Les couples auvergnats ne se forment pas au hasard

Geneviève Burel, Insee

En Auvergne comme en France, l’union de deux personnes d’un même groupe social est toujours plus fréquente que ne le laisserait prévoir la simple loi du hasard. L’homogamie est particulièrement marquée chez les agriculteurs, les artisans-commerçants, les cadres et les personnes occupant un emploi non qualifié. Par ailleurs, l’impact du niveau d’étude sur la formation des couples corrobore celui du groupe social. Les diplômés de l’enseignement supérieur ainsi que les peu ou pas diplômés s’unissent bien plus fréquemment que les autres avec une personne de même niveau d’étude.

Geneviève Burel, Insee
Insee Flash Auvergne No 4- Novembre 2014

La formation des couples n’est pas guidée par la seule liberté des sentiments. En effet, les comportements individuels favorisent l’union de deux personnes d’un même groupe social (homogamie). En 2011, parmi les couples auvergnats âgés de 15 à 64 ans, près d’un quart sont composés de deux personnes de même catégorie socioprofessionnelle. Cette proportion est 2,5 fois plus élevée que si les couples s’étaient formés au hasard, c’est-à-dire compte tenu de la seule structure des catégories sociales dans la population auvergnate . Cet indice d’homogamie est identique à celui observé en France.

Qui se ressemble s’assemble

L’homogamie est très prononcée dans le monde agricole (figure 1). En 2011, en Auvergne, 4,6 % des hommes en couple et 2,2 % des femmes, âgés de 15 à 64 ans, sont agriculteurs. Compte tenu de ces seules proportions, seulement 240 couples devraient être formés de deux agriculteurs . Or, 3 400 sont recensés, soit 14 fois plus que le nombre théorique attendu selon la seule loi du hasard. Ce résultat s’explique essentiellement par les contraintes propres à cette profession mais aussi par la faible représentation des autres catégories sociales dans les communes rurales isolées, diminuant de fait le nombre possible de rencontres. Les professions indépendantes (artisans, commerçants, chefs d’entreprise) sont aussi très homogames tout comme les cadres et les ouvriers non qualifiés. Ainsi, en Auvergne, les couples de cadres sont 3,5 fois plus nombreux qu’ils ne le seraient s’ils se formaient au hasard. Pour cette catégorie sociale, l’homogamie est plus marquée dans la région qu’en France. En effet, les cadres auvergnats sont, en moyenne, plus âgés. Or, la tendance à l’homogamie est plus fréquente chez les seniors. Les régions où les jeunes cadres supérieurs sont les plus représentés (Provence-Alpes-Côte d’Azur, Rhône-Alpes, Île-de-France et Midi-Pyrénées) sont donc aussi celles où ce type d’homogamie est moins présent (indice d’homogamie inférieur à 3,0).

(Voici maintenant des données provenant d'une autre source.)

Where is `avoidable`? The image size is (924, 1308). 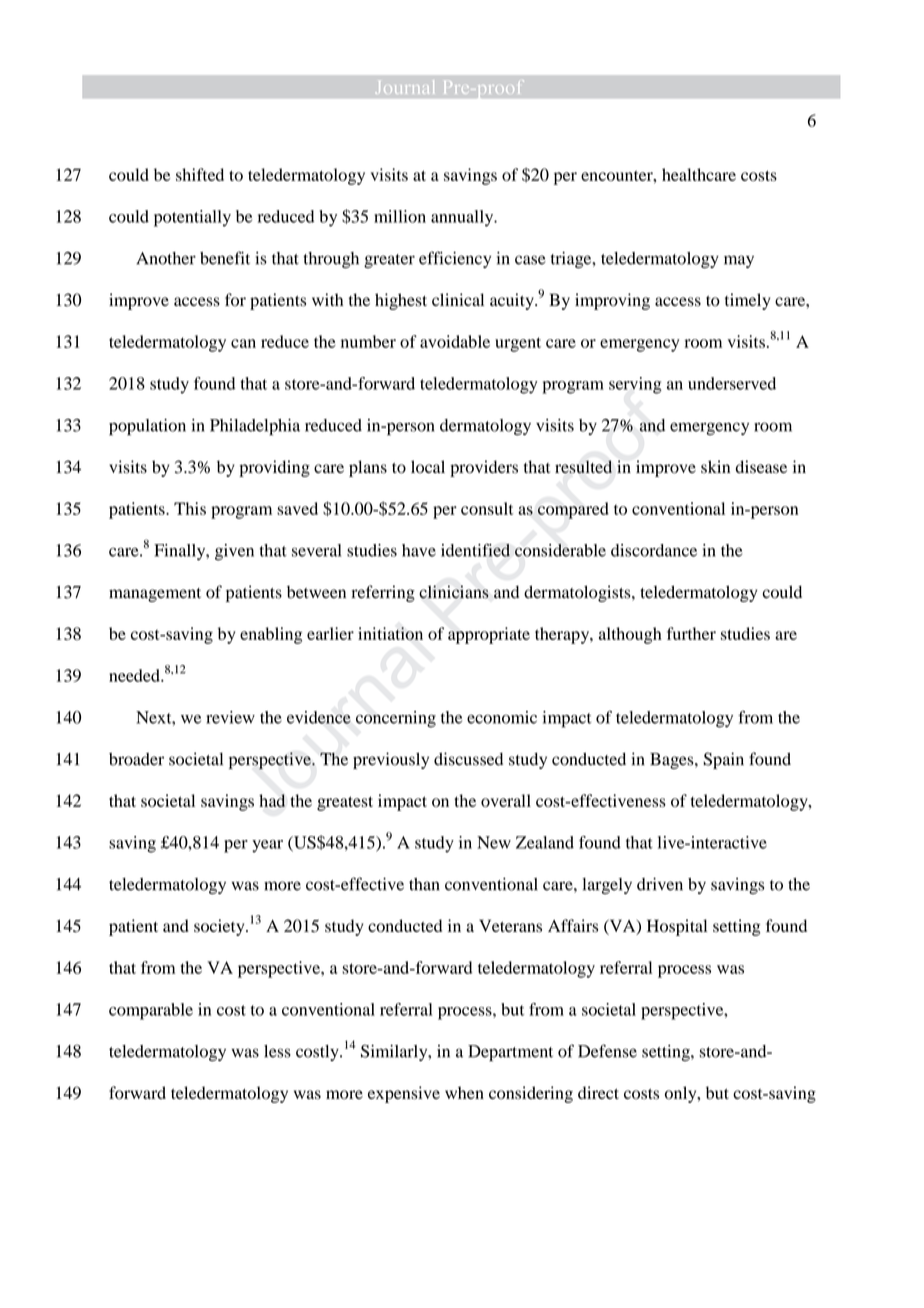
avoidable is located at coordinates (455, 341).
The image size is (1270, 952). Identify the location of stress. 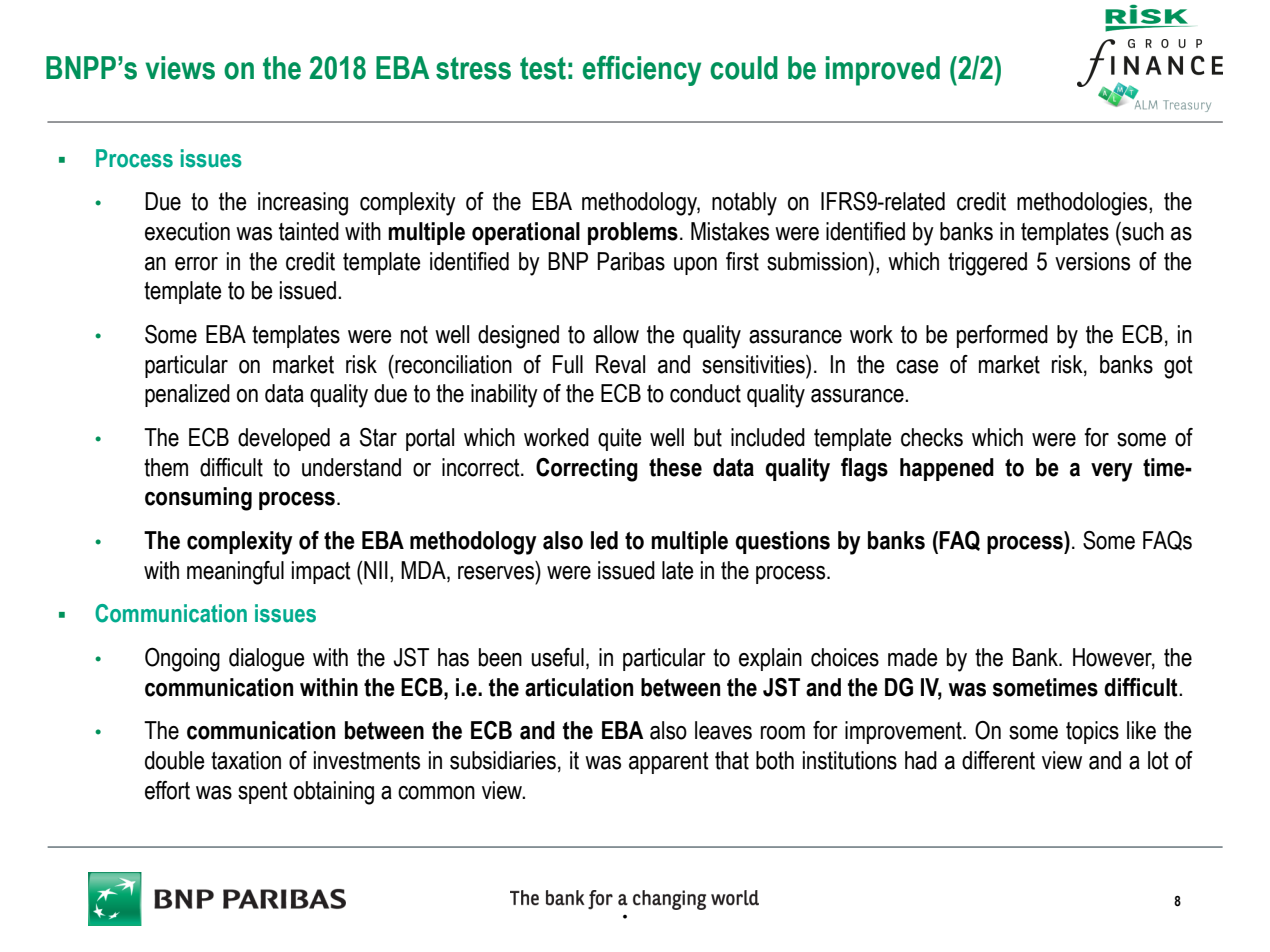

À l’autre extrémité de l’échelle sociale, les ouvriers non qualifiés ont aussi une nette propension à vivre en couple avec un conjoint de même catégorie sociale (indice d’homogamie de 2,4). Toutefois, cette tendance est moins prononcée qu’au niveau national (2,7). La propension à vivre avec un conjoint de même catégorie socio-professionnelle est moins marquée pour les professions intermédiaires, les employés et les ouvriers qualifiés, l’indice d’homogamie variant de 1,5 à 1,8. Les individus appartenant à ces catégories ont presque autant de chance de s’unir avec un conjoint d’une catégorie sociale voisine. En effet, lorsqu’un couple est formé de deux personnes appartenant à des groupes sociaux différents, ces derniers sont généralement proches. À l’inverse, les unions entre les personnes de catégories sociales éloignées sont nettement plus rares que ne le laisserait attendre la simple loi du hasard. Ainsi, les couples unissant un cadre avec un employé non qualifié ou un ouvrier sont 2,5 fois moins nombreux que si les conjoints se choisissaient au hasard.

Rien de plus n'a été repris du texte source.